Tony Stubblebine wrote:

The default Rails method of sanitizing in templates has two problems. One, you sanitize too late to give feedback to the person who entered the data. Two, you're opening yourself to programmer error because you're asking programmers to add the sanitization call on every single display of data. I'm struggling to come up with a benefit to this approach. Maybe if you were intentionally keeping a database of unsafe data but wanted to put a safe web front end on it, like a spam database.

You would only want to give users feedback on sanitation effects
when HTML text is expected to be entered. Early sanitation can be
confusing to users if plain text input is instead required.

For example, if pre-sanitation is used and a user enters the following
in a text field:

    Java < Rails

they'll see

   Java &lt; Rails

when they next go to edit the field.

My problem with sanitization is that it puts representational logic in
the model. Should the model really care that its data might one day
appear on an HTML page? Or should the HTML page take care of its own
needs?

///ark

My problem with sanitization is that it puts representational logic in
the model.

And embedding HTML in the data doesn't? If it's representational to remove it, then it's representational to allow it, no?

Should the model really care that its data might one day
appear on an HTML page? Or should the HTML page take care of its own
needs?

IMO, both.

At the goes-inta stage, sanitization is nothing more than a particular type of validation. As a parallel, I don't want phone numbers to be formatted, yet I allow users to enter formatting, and then strip it out before I store the data. I'm not going to keep the myriad formats of entered values, and the deal with removing it over & over again as the data is used or displayed. The model should take care of itself here.

I don't buy the argument at all that users "may" need a certain HTML tag. Setting aside the simplistic and narrow view of the world from the perspective of the ubiquitous blog, HTML has no business in the fields that make up a real, data-centric, application. Removing all traces of it from such fields is an input validation issue that the model should be taking care of before the data even get into the model IMO (not after it is loaded into the model the way Rails currently works).

Not stripping code before it reaches the model based on an academic or philosophical point ignores the real-world danger of that stuff, and the greater responsibility to take every opportunity to protect those who use my aplication by taking every chance I can get to ensure the data is not infected.

Personally, for fields that may require stylizing, I prefer an alternative form of markup that provides greater control over what is allowed.

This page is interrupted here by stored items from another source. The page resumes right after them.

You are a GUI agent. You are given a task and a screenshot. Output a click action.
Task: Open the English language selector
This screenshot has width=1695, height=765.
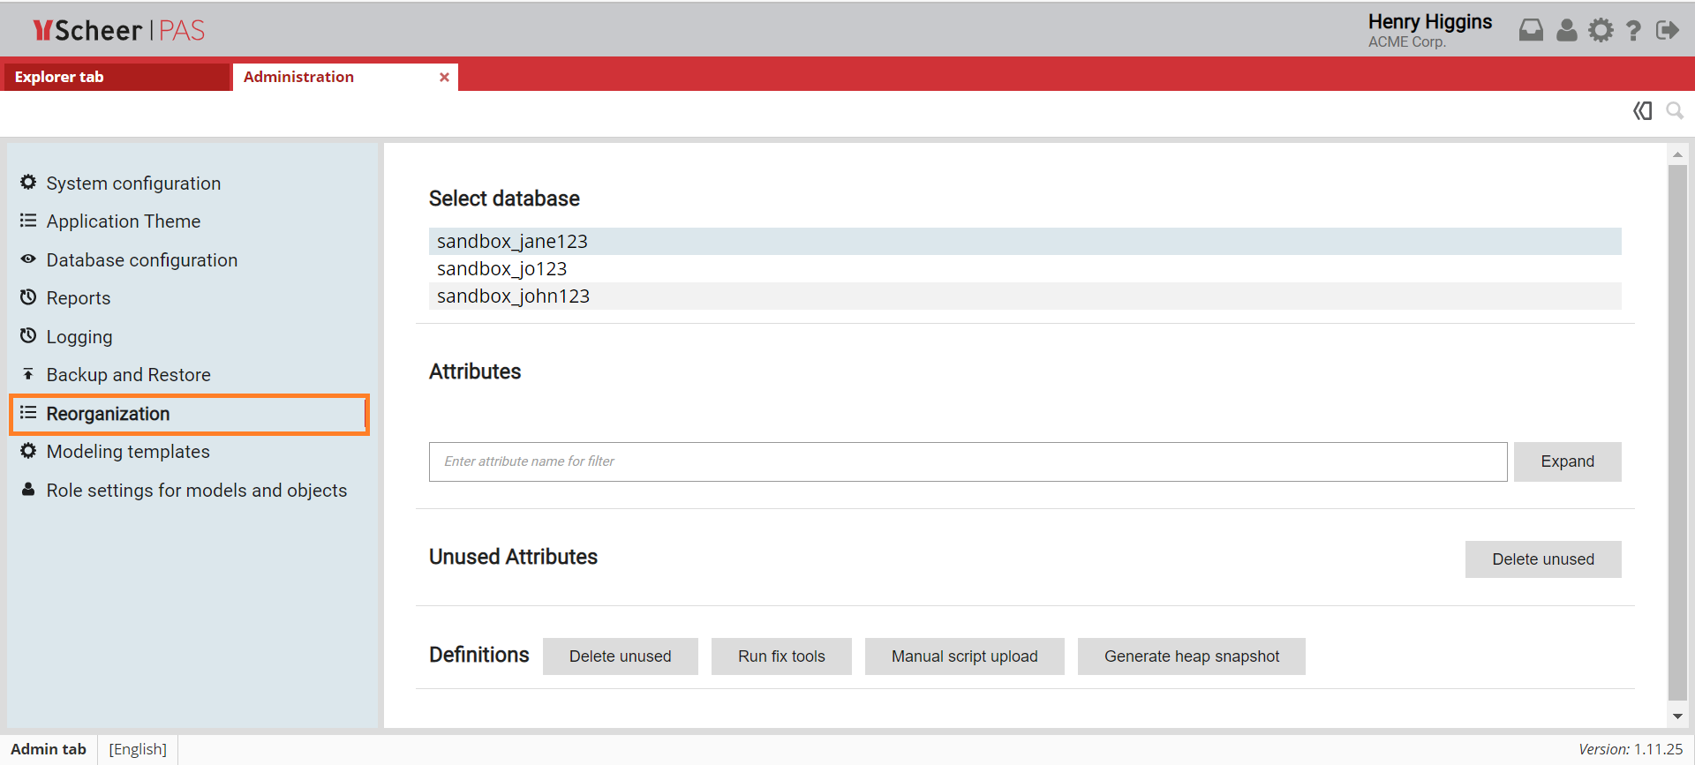[138, 749]
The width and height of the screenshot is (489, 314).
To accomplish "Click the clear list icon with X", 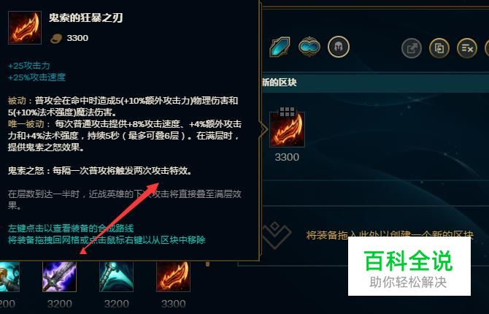I will click(x=467, y=48).
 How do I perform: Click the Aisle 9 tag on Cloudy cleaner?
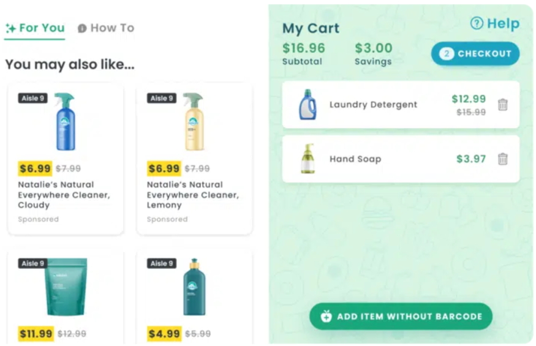33,99
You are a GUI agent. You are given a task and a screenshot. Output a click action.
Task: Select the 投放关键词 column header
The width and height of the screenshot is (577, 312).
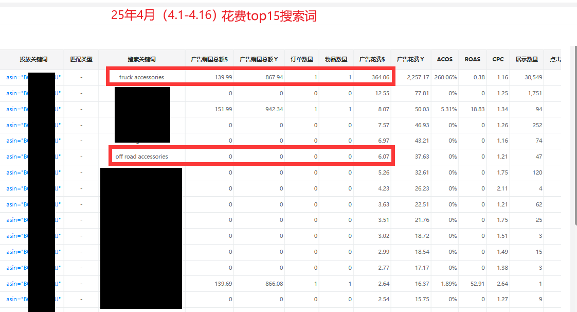pyautogui.click(x=33, y=59)
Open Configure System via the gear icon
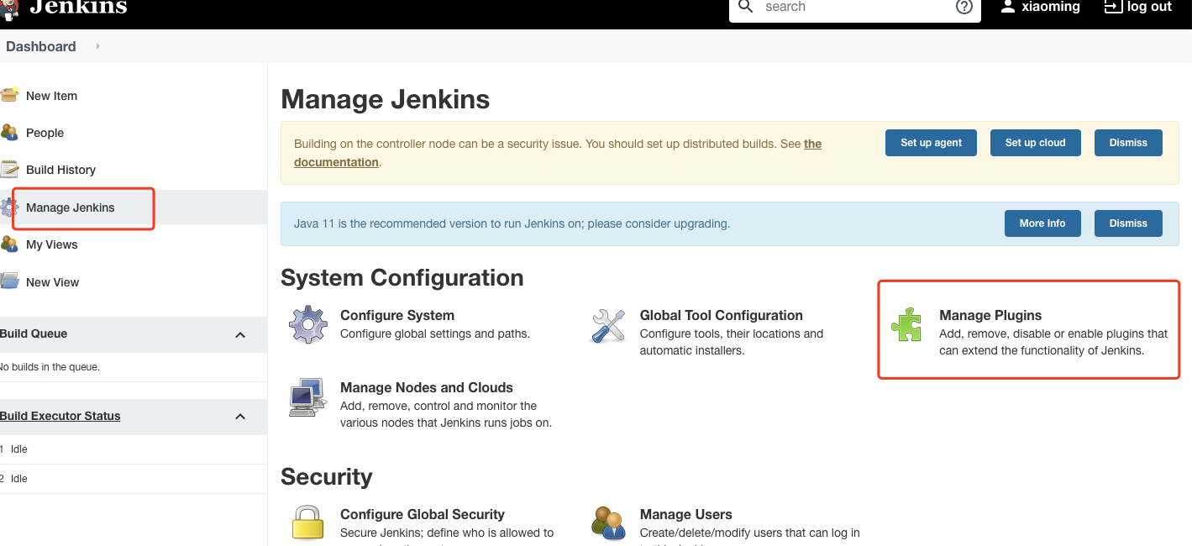 tap(307, 323)
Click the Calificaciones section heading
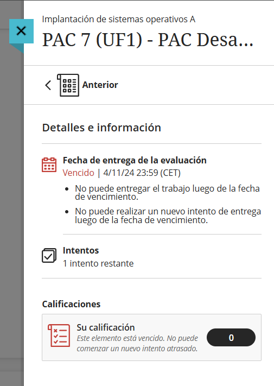The image size is (274, 386). [71, 304]
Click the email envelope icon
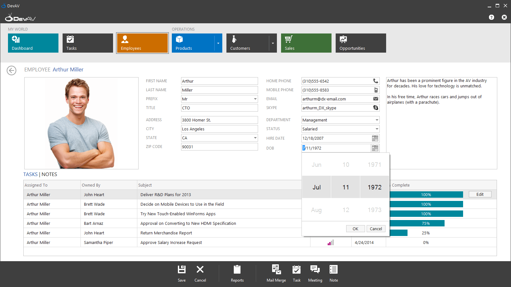 click(376, 99)
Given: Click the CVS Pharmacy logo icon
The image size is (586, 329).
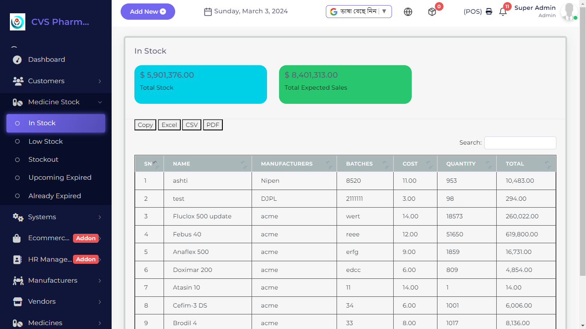Looking at the screenshot, I should 18,22.
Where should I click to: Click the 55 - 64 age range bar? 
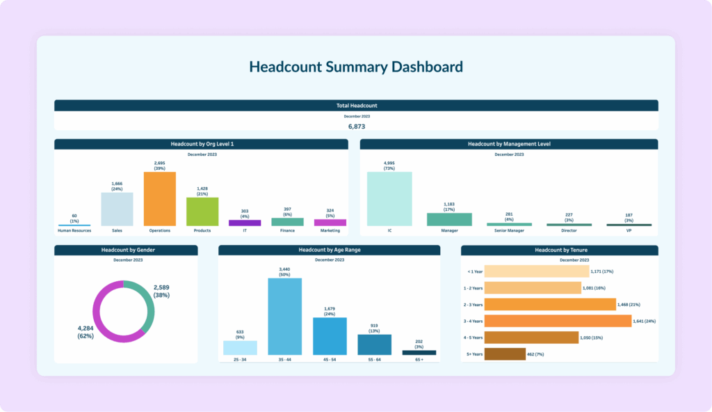point(374,344)
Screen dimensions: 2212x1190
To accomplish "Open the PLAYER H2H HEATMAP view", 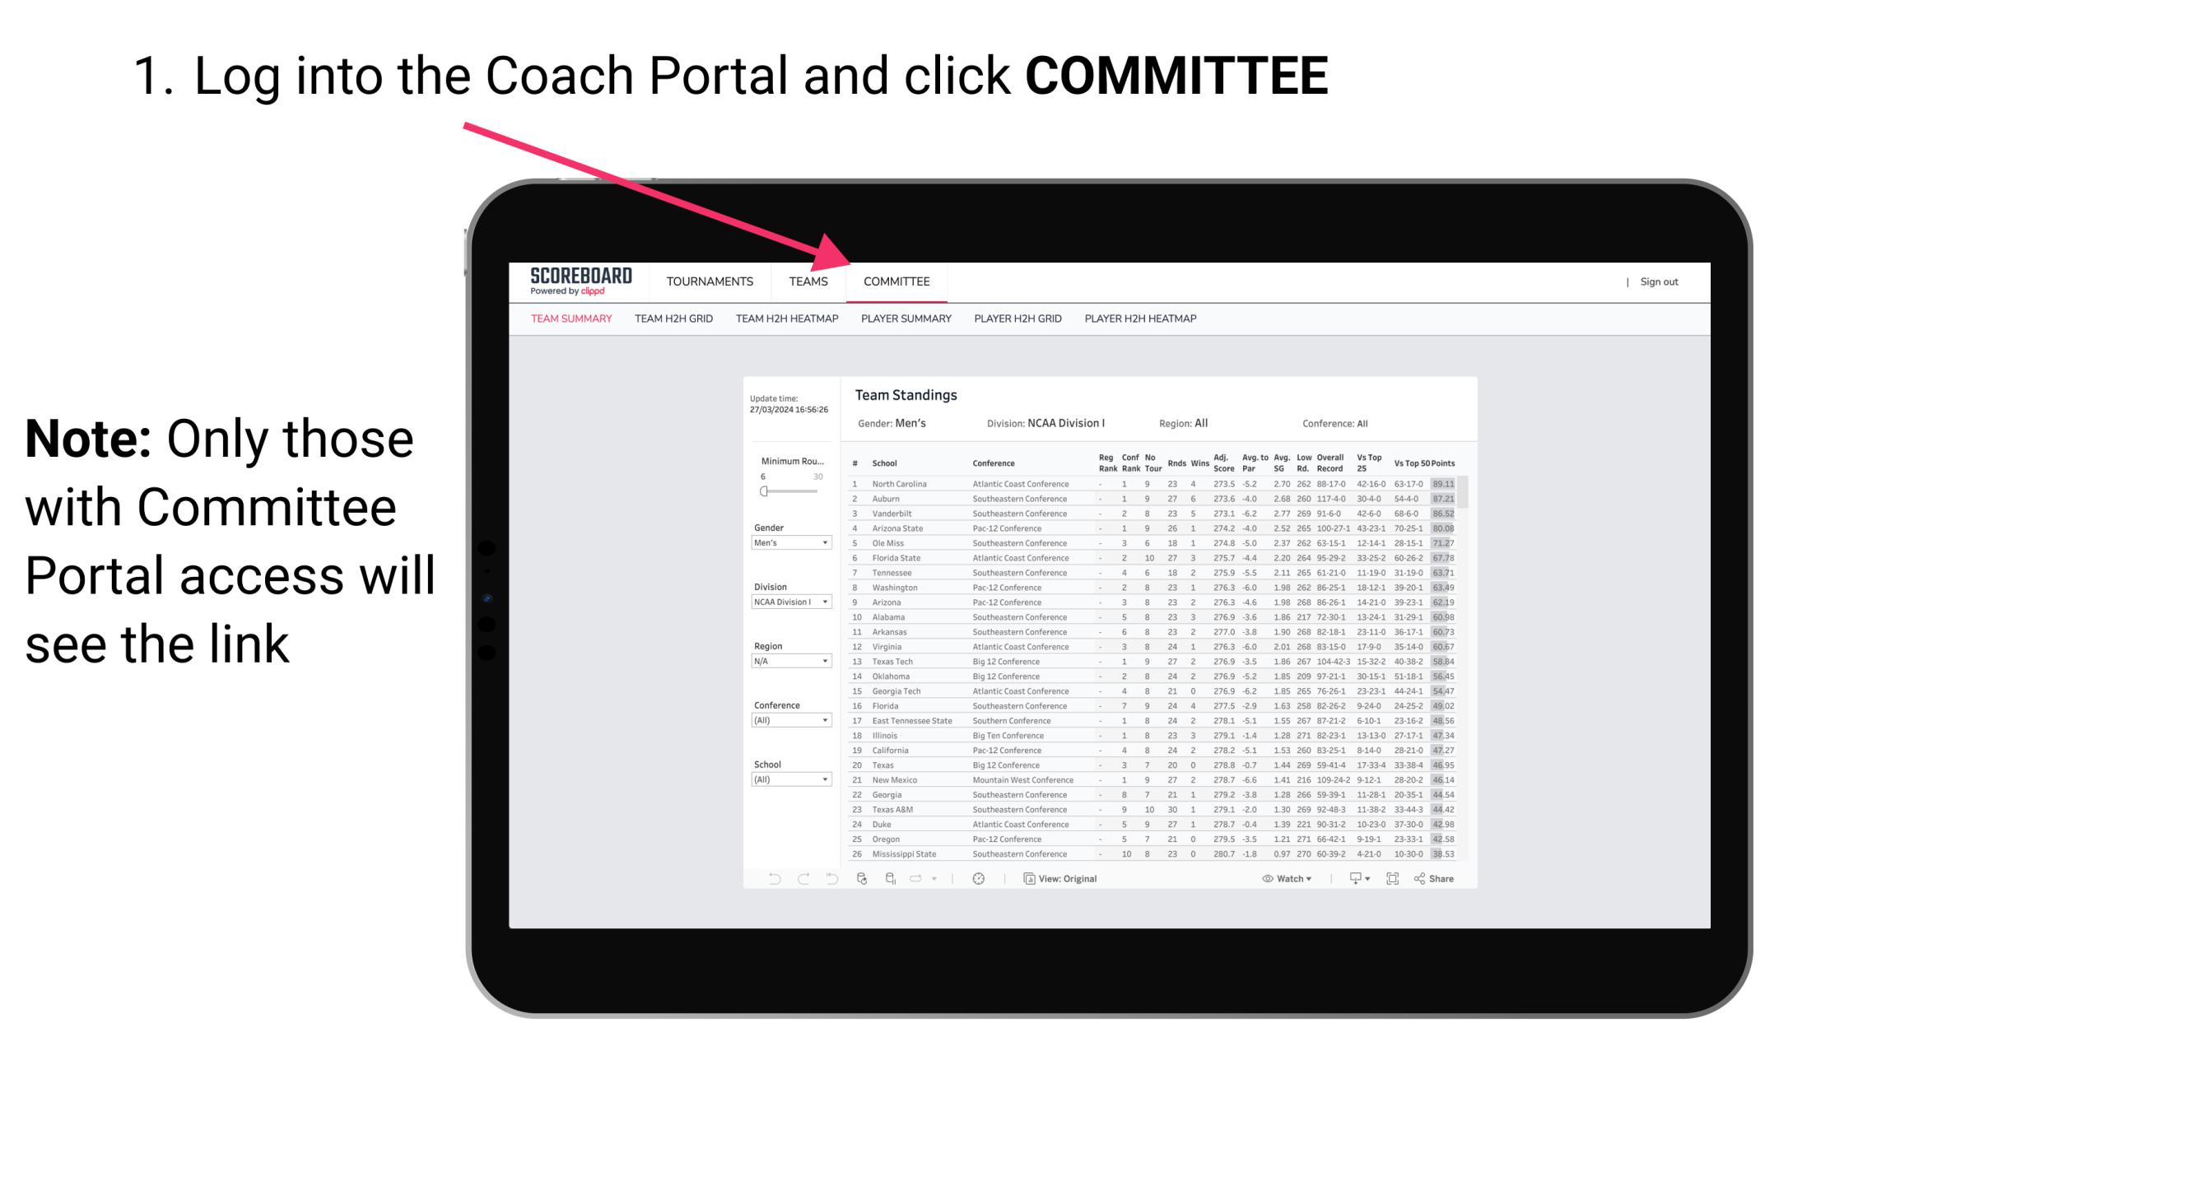I will click(1142, 321).
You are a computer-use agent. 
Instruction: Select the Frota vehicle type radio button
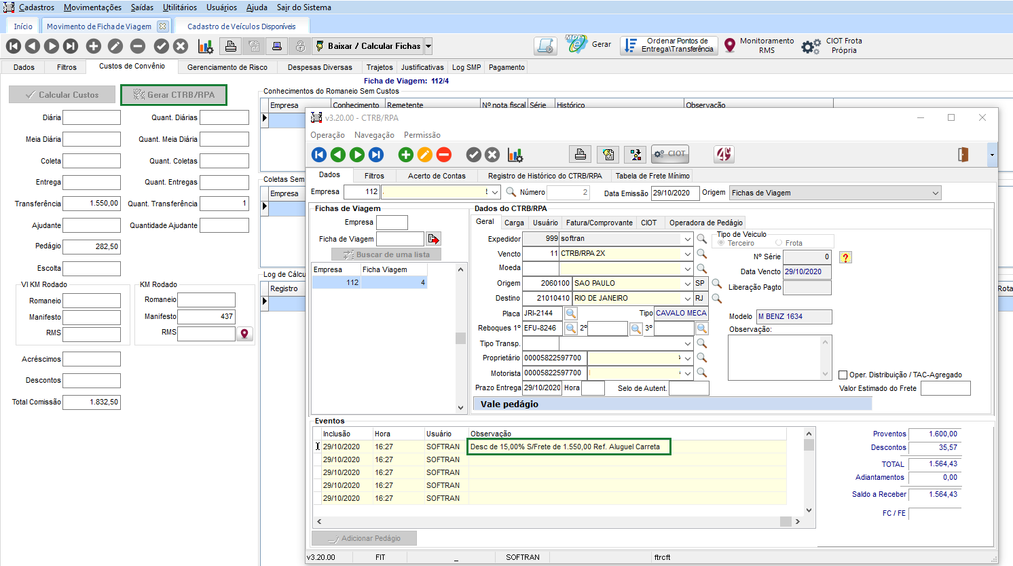click(779, 243)
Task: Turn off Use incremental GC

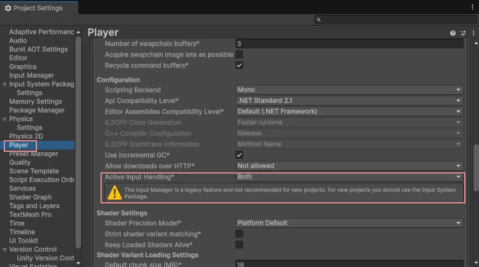Action: (x=239, y=155)
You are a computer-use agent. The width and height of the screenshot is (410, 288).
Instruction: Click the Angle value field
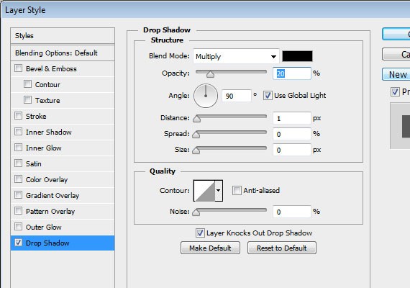click(237, 96)
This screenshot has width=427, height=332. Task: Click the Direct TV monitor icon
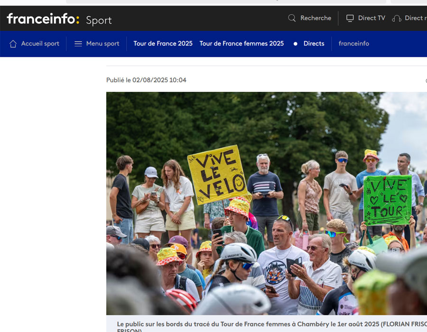350,18
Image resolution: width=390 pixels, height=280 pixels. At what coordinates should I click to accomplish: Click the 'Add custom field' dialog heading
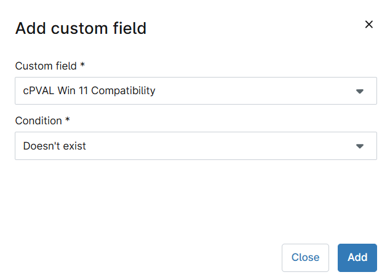click(81, 28)
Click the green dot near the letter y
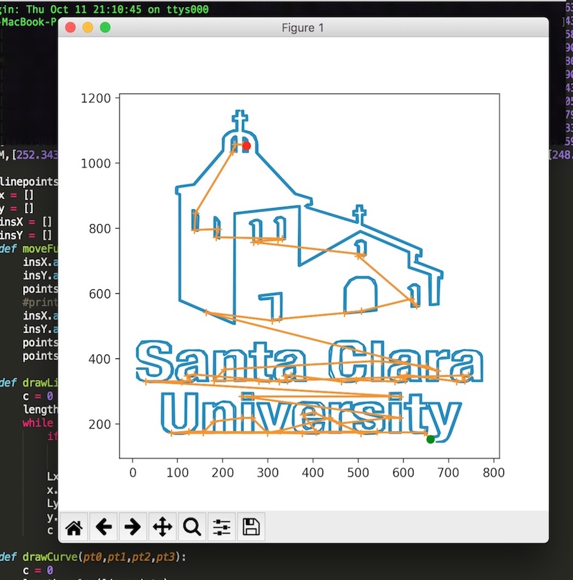573x580 pixels. [x=430, y=440]
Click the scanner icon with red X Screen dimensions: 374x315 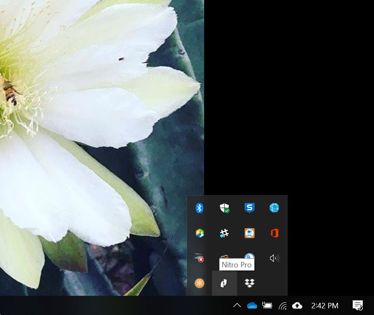[200, 258]
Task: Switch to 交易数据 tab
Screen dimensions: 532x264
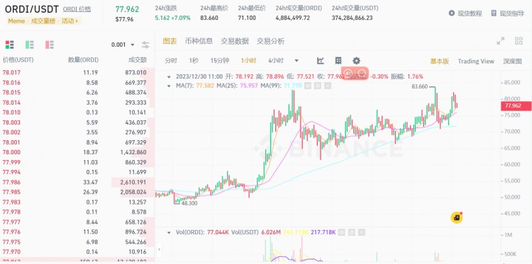Action: coord(235,41)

If there simply is no other option but raw HTML, then such cases can be handled as exceptions, not as rules which endanger the greater balance of the data.

Having done all that, one can end up with a false sense of, err, security, by assuming that data coming from the database can be trusted. Remember your X-Files lessons, and Trust No One. You never know who, or what might have direct access to the database. Data imports, mergers, restored backups from before data was cleaned. Even that trusted admin with direct db access that you've paid to go to all those security conferences may decide there really is easy money to made by sneaking some code into the data.

So, for these and similar reasons (alternative uncontrolled data sources like RSS vs DB for news stories), of course the HTML page should take care of itself too with proper filters applied at the goes-outta stage.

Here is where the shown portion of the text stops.